Welcome back, welcome back, welcome back!
If you’re a studious Tenant Report reader, you’ll have already conquered the first two parts of the ultimate move-in guide. This part requires a lot less spackling but is just as vital: handling cash and getting everything settled.
Your outgoing tenant, unless they decided to throw a rockstar party, has likely earned their security deposit back. Give them a check from an account that is not going to be overdrawn, because you’re probably the last person they want to have a dispute with within their new home. Paying them out of the general fund should be fine depending on your municipality and company status. Don’t make them a personal check.

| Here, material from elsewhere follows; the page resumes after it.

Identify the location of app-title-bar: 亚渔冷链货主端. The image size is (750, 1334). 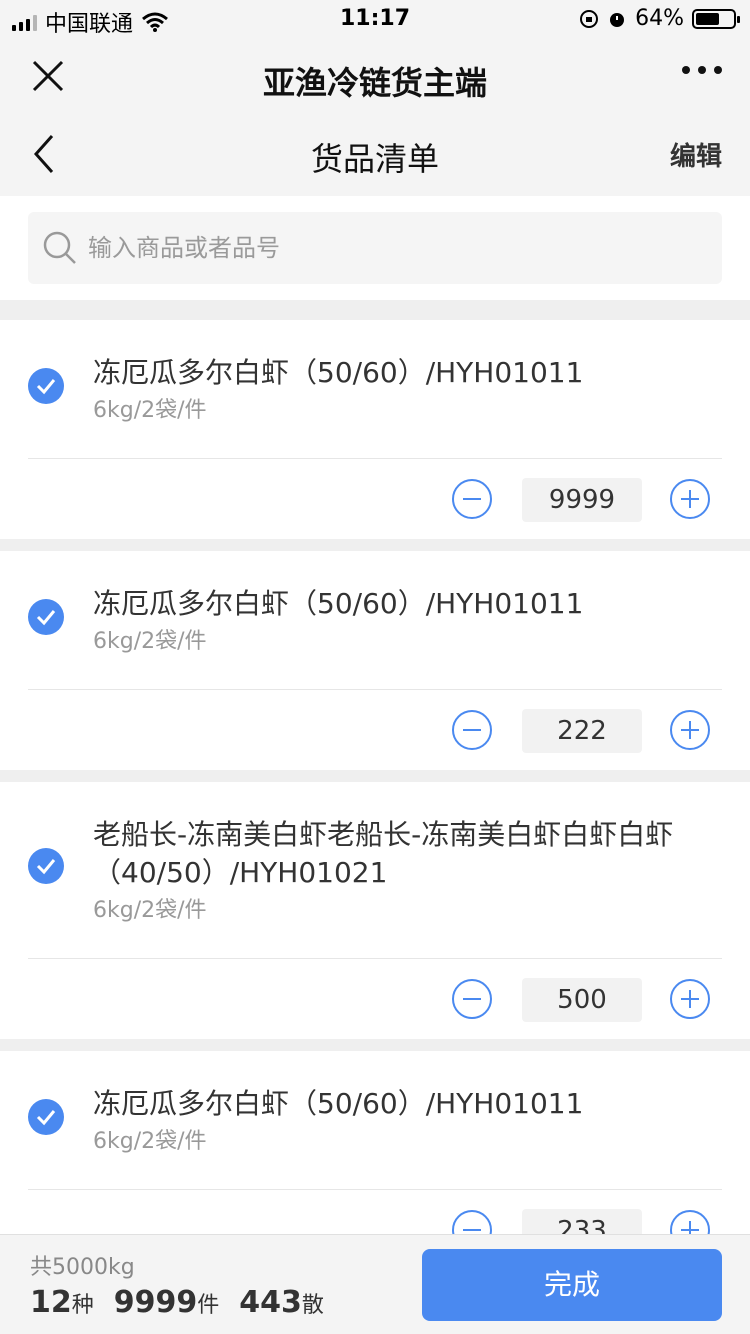
(375, 77).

At the same time, your new tenant is likely paying the first month’s rent in advance, and a deposit. Don’t have so little cash on hand that these are contingent or you’re going to have to make some awkward phone calls either demanding cash or apologizing to your leaving tenant.
The lease you can do
Your lease should be fair but not draconian. If it’s been reviewed by a lawyer, then you’ll know that it is enforceable and will stand up in a court of law. It should also be understandable, and short enough that upcoming tenants will be able to read it and ask you questions in your office in front of you, in person or virtually.
Save the dates, save the world
Give yourself a minimum of 24 hours between move out and move him. If you need government inspection, massive repairs, or the like, be aware of that. If employment is high, weekend move-ins are probably best, but too many people moving into the same building can be hectic.
With these tips in mind, you should be well on your way to having successful move-ins. Now take a deep breath, enjoy some trail mix, and reflect back on what you’ve learned, and the excellent mountaineering metaphors of this guide.